During his career, Campbell taught a number of players the finer points of golf. Among his students was H. J. Whigham who would go on to win the U.S. Amateur in 1896 and 1897.

==The 1887 Open Championship at Prestwick==
The 1887 Open Championship was played in almost incessant rain and a cross wind. Campbell was the warm favourite amongst the local crowd and was followed by the majority of the spectators. Despite all his success his most famous golfing moment—which turned out to be a disastrous failure—would come here, at Prestwick, where Campbell was an assistant professional. Late in the final round he was in good shape to win but heeled his tee shot at the 16th hole and found a deep bunker (later dubbed Campbell's grave). The gallery tried to convince him to play backward but unfortunately he ignored their advice and took eight on the hole. Willie Park, Jr. would go on to win by a single stroke.

==Death==
In his final days he had been confined to his home for about a month with lingering illnesses, including malaria, and he finally succumbed to cancer on 25 November 1900. His wife and his two children were at his bedside when he died. Interment was at Forest Hills Cemetery in Boston, Massachusetts.

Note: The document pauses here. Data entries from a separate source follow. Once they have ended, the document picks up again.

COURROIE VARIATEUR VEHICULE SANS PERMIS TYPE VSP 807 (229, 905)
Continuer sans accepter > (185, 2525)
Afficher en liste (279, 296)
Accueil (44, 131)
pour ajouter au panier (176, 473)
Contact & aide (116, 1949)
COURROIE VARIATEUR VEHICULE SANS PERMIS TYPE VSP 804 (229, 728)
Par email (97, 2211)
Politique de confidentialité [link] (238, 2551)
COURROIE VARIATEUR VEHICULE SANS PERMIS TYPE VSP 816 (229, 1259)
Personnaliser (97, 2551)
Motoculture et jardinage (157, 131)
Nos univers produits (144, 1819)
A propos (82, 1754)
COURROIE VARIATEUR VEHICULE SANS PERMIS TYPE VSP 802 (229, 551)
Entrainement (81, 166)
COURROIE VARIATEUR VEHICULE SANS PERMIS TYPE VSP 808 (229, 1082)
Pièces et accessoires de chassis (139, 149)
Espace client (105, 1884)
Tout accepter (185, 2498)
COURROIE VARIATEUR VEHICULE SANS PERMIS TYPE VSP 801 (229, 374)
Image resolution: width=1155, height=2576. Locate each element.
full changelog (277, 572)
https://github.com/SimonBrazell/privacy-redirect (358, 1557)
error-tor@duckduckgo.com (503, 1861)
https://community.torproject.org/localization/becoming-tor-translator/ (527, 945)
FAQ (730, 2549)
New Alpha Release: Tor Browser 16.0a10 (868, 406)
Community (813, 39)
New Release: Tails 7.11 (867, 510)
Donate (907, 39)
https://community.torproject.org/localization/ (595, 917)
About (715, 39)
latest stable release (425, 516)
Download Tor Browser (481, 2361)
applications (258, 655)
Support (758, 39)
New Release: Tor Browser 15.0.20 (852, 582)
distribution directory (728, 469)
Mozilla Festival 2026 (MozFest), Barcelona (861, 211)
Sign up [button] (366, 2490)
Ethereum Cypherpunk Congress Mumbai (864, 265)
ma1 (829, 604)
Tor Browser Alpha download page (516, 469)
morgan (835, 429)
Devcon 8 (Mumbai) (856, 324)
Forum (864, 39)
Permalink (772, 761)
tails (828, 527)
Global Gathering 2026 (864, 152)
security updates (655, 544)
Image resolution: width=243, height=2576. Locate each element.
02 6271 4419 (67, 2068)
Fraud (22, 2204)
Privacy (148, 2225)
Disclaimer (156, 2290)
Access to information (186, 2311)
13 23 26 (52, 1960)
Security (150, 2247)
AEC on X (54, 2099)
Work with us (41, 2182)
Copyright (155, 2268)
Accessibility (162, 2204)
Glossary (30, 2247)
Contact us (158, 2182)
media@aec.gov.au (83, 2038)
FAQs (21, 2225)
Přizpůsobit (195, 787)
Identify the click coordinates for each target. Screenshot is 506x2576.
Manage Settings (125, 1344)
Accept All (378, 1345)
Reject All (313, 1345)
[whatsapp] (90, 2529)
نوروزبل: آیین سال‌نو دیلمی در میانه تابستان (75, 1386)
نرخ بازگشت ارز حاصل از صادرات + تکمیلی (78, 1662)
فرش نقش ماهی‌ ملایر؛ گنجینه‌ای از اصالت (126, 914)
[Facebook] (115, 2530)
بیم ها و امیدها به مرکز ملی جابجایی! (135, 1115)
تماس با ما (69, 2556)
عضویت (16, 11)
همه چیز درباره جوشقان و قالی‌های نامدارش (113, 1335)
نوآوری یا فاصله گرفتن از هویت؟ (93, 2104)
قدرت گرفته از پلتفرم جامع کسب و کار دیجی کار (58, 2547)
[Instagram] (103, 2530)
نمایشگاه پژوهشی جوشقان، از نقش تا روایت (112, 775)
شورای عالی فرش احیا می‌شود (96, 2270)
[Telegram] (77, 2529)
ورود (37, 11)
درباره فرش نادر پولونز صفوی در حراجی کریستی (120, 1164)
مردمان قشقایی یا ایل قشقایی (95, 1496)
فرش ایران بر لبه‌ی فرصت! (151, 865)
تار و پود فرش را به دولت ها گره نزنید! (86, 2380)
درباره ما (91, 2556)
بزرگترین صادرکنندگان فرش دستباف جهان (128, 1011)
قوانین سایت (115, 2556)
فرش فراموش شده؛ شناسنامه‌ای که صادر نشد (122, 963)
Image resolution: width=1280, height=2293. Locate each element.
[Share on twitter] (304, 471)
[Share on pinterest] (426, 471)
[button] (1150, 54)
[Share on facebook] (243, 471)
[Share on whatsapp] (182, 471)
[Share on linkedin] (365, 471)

==Results in major championships==

| Tournament | 1880 | 1881 | 1882 | 1883 | 1884 | 1885 | 1886 | 1887 | 1888 | 1889 |
|---|---|---|---|---|---|---|---|---|---|---|
| The Open Championship | T11 | T5 |  | T5 | T4 | T9 | 2 | 3 | 4 | T7 |

| Tournament | 1890 | 1891 | 1892 | 1893 | 1894 | 1895 | 1896 | 1897 | 1898 |
|---|---|---|---|---|---|---|---|---|---|
| U.S. Open | NYF | NYF | NYF | NYF | NYF | 6 | 14 |  | 26 |
| The Open Championship | WD | T24 | 33 | WD |  |  |  |  |  |

Note: Campbell never played in the Masters Tournament or the PGA Championship.